After months of public hearings and design tweaks, Gilbert's Town Council has finally signed off on Harvest Grove, a 311-acre master-planned community at the southeast corner of Val Vista Drive and Germann Road. The project squeaked through on a 4-3 vote, with a scaled-back layout that cuts the housing tally, reshuffles access points and housing types, and sharply reduces the number of homes. The decision ends a long-running tug-of-war over density, traffic and the future character of this corner of south Gilbert.
According to Phoenix Business Journal, the final blueprint trims the community from roughly 1,676 housing units to about 1,106, and the lead homebuilder has pulled multifamily zoning from portions of the site. Town of Gilbert records show the project covers about 311.84 acres at the southeast corner of Val Vista Drive and Germann Road and is moving forward under a planned-area-development rezoning.
What changed to sway the vote
To keep the project alive, the development team came back with a thinner and more complicated plan. Revisions included cutting overall housing counts, adding an internal connector road and more access points to public streets, and reworking parking and open-space layouts to respond to town staff feedback and neighborhood criticism. As reported by Construction Reporter, the team also removed dozens of units and shifted more of the remaining density away from the edges that back up to existing neighborhoods.

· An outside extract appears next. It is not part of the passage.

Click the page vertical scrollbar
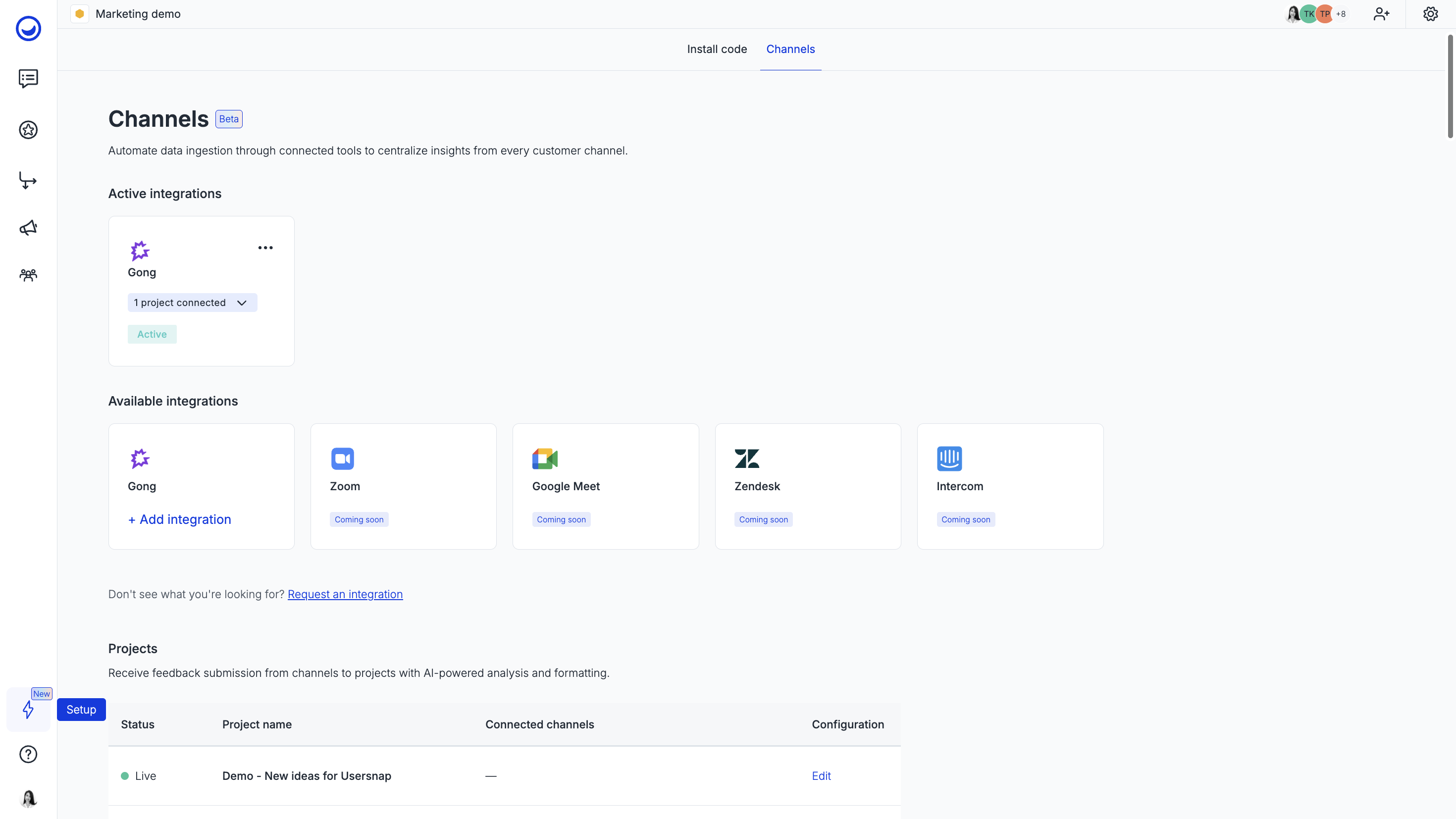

Planning coverage notes that the concept preserves roughly 78 acres of open space and sets aside about 35 acres for regional commercial uses within the master plan, giving the site a mix of housing, parks and future shopping. AZBEX detailed the land use split that helped persuade officials the overhaul was a better fit than the earlier, more intense version.
Neighbors pressed the council on traffic and character
Even with the changes, neighbors argued the project would still overload Val Vista Drive and Germann Road and chip away at the Santan Character Area. Residents flooded the council with comments ahead of the reconsideration vote, warning that thousands of added vehicle trips near schools and parks would create safety problems and congestion, and urging councilmembers to stick with an earlier denial.
A petition on Change.org captured some of that opposition, while the council packet included staff memos flagging transportation and open-space concerns. Those memos are detailed in publicly available Town of Gilbert records that councilmembers referenced during their debate.
What is in the plan and how long it will take
The approved master plan combines single-family neighborhoods with commercial pads that are expected to host a grocery anchor and neighborhood-scale retail, wrapped in a network of trails and parks intended to tie the new community into surrounding areas. Developers have discussed a phased approach, with early work focused on site preparation and retail pads, followed by successive waves of residential construction.
According to Construction Reporter and other planning summaries, full buildout is expected to stretch over several years, with construction likely extending into the early 2030s depending on market conditions and how quickly permits are processed.
Legal fine print and what comes next
The council's vote does not greenlight shovels in the ground overnight. Instead, it pushes Harvest Grove into the next stage of detailed site-plan review, engineering and permitting, where town staff will sort through infrastructure, drainage and design specifics.
The approved planned-area-development still requires a series of follow-up permits, infrastructure agreements and staff sign-offs before any homes or commercial buildings can go vertical. The council packet and local reporting spell out the conditions attached to the approval and the administrative steps that must be completed along the way, according to Phoenix Business Journal.